米国務省の2024年の報告では、ロシア政府が北朝鮮労働者への強制労働を事実上容認しているとされ、特にロシア極東で問題になっているとされています。パスポートなどの身分証を取り上げられる、賃金を十分に受け取れない、劣悪な環境で働かされるといった報告もあります。逃げた北朝鮮人がロシア当局に拘束されて北朝鮮へ送還されるケースもあり、送還後には拘禁や強制労働、拷問などの危険があるとされています。
国際的な人身売買の定義では、本人を文字通り「売買」しなくても、強制・欺罔・威圧などによって労働させれば人身取引(trafficking)に該当し得ます。つまり「北朝鮮からロシアへ人を送り、国家や組織がその労働力から利益を得る」という構造は、現実に存在しているのです。一方で、映画で描かれるような北朝鮮女性がロシアで性的搾取のために売買される具体的な構図については、北朝鮮から中国への流れでは多数の報告がある一方、ロシア極東で同じ規模の実態が確認されているとは言いにくい状況です。
「誰が取り締まるのか」という構造的な難しさ
こうした問題は「ロシアや北朝鮮政府が人身売買を直接行っている」と一括りにするよりも、国家が関与・容認する強制労働として捉えるのが正確です。北朝鮮の海外労働者については国連も問題視してきました。2017年の国連安保理決議2397は、北朝鮮の海外労働者が稼ぐ外貨が北朝鮮政府の収入になるとして、各国に原則として送還を求めています。しかしその後もロシアで北朝鮮人が働いているという報告は続いています。
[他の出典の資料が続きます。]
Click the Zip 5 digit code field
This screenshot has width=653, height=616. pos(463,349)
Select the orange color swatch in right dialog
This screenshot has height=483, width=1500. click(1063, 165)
難しいのは「誰が取り締まるのか」という点です。通常の犯罪であればロシア警察が捜査できますが、受け入れ国側が黙認・協力していたり、北朝鮮側の管理者が労働者を監視していたりすると、被害者本人が警察に駆け込むこと自体が非常に難しくなります。加えて北朝鮮へ戻されることへの恐怖もあり、次のような閉じた構造ができあがってしまいます。
北朝鮮政府 → 労働者を海外派遣 → 現地の北朝鮮管理者が監視 → 賃金の大部分を徴収 → ロシア側が受け入れる
この構造は、通常の人身取引よりも摘発が難しいという特徴を持っています。国が絡んでいる以上、国内の警察による逮捕という手段は機能しにくく、代わりに国連制裁や各国による金融制裁など、国外から資金・渡航・企業取引を締め上げる方法が重要になっているのです。
まとめ
『HUMINT』が描くウラジオストクの世界は、単なるスパイアクションの舞台装置ではなく、現実の北朝鮮とロシアの結びつき、そしてその陰にある強制労働・人身取引の構造を色濃く反映しています。地理的な近さ、レストランという存在のリアリティ、そして国家が絡むがゆえに摘発が難しいという問題まで、フィクションの背後には厚みのある現実が広がっています。映画を観たあとにこうした背景を知ると、登場人物たちの置かれた立場がまた違って見えてくるはずです。